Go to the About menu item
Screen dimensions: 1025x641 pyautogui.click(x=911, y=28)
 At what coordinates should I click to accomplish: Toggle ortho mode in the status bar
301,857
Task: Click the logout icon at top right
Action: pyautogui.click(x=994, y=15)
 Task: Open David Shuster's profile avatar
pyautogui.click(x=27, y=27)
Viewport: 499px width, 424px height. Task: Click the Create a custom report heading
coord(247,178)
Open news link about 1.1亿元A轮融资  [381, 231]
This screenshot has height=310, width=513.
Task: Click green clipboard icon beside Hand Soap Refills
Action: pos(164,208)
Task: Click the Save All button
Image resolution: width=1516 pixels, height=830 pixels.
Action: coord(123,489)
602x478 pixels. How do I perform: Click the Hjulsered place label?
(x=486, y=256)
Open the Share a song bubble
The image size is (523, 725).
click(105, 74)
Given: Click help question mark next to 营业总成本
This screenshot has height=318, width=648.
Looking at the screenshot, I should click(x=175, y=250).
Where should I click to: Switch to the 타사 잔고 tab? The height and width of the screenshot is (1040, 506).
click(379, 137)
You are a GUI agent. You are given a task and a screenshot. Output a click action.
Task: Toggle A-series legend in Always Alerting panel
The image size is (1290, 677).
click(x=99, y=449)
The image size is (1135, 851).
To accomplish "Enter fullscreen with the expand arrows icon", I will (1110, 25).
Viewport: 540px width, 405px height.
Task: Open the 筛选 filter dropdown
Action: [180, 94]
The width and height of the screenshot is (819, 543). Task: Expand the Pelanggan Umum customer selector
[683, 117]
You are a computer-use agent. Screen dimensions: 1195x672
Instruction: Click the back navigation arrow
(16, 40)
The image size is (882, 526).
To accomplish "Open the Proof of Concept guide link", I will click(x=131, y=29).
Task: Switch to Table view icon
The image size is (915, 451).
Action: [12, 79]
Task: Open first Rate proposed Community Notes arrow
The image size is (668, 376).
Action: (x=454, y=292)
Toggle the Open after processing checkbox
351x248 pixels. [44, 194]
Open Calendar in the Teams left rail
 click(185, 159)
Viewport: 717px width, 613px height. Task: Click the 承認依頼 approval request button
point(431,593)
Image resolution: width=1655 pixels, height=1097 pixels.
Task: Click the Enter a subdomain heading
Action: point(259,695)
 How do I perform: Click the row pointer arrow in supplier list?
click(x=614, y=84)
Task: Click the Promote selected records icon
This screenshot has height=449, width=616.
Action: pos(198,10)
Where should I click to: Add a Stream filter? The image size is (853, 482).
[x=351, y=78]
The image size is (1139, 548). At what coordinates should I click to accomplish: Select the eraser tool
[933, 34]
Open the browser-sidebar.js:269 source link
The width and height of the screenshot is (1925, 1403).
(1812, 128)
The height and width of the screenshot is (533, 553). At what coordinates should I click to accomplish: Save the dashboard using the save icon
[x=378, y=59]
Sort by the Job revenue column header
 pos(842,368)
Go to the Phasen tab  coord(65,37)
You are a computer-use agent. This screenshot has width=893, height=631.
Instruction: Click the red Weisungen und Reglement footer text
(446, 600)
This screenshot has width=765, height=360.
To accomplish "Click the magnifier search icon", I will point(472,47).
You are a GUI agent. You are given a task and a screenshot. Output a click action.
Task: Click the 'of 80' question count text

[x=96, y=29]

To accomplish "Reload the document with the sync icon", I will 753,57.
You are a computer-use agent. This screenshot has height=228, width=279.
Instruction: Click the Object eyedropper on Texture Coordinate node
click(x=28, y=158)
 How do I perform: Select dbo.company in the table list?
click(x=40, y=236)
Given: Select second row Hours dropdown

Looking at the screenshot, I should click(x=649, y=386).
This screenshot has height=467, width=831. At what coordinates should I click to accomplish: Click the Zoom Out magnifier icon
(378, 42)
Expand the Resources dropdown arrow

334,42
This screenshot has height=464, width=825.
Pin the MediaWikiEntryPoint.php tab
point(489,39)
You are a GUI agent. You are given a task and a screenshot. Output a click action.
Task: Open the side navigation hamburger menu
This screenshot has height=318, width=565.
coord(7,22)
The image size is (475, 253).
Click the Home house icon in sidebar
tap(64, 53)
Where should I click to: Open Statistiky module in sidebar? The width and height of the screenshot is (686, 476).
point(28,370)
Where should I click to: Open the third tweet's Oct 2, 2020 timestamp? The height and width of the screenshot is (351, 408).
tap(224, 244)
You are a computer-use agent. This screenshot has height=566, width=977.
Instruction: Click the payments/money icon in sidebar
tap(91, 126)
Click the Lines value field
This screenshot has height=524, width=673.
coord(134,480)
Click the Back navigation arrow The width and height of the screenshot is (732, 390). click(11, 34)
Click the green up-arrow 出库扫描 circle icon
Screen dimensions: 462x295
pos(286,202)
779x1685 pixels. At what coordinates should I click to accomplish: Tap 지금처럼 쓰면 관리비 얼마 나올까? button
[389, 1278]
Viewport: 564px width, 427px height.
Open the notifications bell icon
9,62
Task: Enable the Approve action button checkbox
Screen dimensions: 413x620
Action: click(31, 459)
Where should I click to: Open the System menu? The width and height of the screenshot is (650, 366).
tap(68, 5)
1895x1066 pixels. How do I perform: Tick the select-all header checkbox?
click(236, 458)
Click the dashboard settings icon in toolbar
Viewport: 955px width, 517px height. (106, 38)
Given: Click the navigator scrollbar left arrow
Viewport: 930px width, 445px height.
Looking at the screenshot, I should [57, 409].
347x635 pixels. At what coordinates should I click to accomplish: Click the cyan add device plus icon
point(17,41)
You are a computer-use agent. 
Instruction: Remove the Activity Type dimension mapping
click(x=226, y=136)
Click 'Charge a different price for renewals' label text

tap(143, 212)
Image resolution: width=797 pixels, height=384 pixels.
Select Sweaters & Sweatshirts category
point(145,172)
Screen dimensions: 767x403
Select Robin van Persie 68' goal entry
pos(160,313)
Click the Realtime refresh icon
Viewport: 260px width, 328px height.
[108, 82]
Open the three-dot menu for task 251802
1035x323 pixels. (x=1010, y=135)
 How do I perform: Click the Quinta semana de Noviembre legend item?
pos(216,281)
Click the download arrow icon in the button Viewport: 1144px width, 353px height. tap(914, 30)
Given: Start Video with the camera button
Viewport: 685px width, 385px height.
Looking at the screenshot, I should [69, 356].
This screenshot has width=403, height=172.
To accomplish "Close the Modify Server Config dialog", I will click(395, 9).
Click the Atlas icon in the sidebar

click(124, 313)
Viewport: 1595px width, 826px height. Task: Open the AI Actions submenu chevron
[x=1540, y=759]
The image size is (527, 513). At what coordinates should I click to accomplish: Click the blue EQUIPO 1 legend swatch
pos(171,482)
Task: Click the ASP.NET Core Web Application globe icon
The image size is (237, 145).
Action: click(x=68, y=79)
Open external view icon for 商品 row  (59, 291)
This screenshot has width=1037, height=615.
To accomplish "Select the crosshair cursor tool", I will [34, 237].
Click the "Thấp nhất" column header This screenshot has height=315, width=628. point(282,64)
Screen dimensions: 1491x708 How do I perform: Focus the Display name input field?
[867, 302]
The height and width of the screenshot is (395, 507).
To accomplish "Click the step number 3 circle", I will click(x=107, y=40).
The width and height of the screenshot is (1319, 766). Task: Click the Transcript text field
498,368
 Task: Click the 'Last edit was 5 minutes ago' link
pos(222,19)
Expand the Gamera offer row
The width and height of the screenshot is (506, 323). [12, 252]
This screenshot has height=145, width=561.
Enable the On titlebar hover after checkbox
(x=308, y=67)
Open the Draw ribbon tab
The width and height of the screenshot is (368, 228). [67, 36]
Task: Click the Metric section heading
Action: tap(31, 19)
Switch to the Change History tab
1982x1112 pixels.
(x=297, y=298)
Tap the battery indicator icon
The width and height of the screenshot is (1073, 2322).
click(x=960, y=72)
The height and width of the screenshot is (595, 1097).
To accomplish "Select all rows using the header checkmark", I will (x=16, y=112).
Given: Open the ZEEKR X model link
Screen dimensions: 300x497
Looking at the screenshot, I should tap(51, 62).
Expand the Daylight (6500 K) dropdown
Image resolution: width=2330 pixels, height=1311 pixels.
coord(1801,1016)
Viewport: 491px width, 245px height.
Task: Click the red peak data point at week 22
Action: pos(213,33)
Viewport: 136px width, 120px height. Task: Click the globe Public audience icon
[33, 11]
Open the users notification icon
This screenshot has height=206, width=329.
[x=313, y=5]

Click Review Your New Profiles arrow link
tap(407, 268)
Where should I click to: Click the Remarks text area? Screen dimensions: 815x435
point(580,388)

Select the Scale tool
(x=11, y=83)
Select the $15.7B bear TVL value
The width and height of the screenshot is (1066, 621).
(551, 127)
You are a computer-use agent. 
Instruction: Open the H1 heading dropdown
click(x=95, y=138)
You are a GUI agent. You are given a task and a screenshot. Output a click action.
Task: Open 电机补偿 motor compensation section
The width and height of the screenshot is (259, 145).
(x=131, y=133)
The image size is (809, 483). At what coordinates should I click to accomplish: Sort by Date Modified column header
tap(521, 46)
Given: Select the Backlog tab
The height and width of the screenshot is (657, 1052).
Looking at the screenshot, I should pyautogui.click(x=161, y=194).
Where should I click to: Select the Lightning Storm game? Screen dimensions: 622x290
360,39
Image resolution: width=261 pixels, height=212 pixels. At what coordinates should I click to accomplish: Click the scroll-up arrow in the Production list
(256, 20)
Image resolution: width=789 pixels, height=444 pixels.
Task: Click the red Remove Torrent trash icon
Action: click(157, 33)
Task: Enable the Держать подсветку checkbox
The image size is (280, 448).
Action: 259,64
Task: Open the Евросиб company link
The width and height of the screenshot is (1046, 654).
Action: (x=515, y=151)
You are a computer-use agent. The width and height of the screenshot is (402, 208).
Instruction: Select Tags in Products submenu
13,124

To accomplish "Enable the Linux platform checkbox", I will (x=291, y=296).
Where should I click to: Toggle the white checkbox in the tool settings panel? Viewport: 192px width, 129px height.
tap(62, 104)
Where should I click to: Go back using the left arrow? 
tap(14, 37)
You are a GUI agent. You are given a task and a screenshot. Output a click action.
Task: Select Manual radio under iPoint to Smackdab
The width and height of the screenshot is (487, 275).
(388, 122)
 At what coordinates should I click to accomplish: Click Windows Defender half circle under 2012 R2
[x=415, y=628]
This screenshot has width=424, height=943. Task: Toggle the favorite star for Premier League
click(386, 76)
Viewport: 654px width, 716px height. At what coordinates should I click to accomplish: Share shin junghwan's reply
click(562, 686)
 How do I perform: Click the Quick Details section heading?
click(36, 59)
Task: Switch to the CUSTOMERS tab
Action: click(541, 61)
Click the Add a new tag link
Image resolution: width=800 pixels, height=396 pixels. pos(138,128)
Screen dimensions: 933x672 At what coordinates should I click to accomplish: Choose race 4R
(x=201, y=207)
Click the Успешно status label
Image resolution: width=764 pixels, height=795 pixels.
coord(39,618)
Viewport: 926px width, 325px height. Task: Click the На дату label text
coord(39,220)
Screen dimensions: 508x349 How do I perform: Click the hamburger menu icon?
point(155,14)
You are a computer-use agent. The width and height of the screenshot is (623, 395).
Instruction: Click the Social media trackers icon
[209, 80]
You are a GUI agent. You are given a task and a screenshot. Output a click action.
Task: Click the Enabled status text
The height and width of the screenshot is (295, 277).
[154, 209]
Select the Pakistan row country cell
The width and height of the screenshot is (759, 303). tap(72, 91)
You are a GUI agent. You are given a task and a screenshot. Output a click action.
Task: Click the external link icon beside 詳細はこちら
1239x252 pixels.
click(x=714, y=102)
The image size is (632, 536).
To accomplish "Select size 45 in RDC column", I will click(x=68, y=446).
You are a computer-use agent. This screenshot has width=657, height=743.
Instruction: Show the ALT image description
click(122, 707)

**********

*INSTRUCTION*:
Update the records starting with the line that contains "Where should I click to: Select" and going on through the line that contains "will (x=291, y=296).": replace "Production list" with "Production table", leave everything else unchanged, and give back only those lines.

*TASK OUTPUT*:
Where should I click to: Select the Lightning Storm game? Screen dimensions: 622x290
360,39
Image resolution: width=261 pixels, height=212 pixels. At what coordinates should I click to accomplish: Click the scroll-up arrow in the Production table
(256, 20)
Image resolution: width=789 pixels, height=444 pixels.
Task: Click the red Remove Torrent trash icon
Action: click(157, 33)
Task: Enable the Держать подсветку checkbox
The image size is (280, 448).
Action: 259,64
Task: Open the Евросиб company link
The width and height of the screenshot is (1046, 654).
Action: (x=515, y=151)
You are a computer-use agent. The width and height of the screenshot is (402, 208).
Instruction: Select Tags in Products submenu
13,124

To accomplish "Enable the Linux platform checkbox", I will (x=291, y=296).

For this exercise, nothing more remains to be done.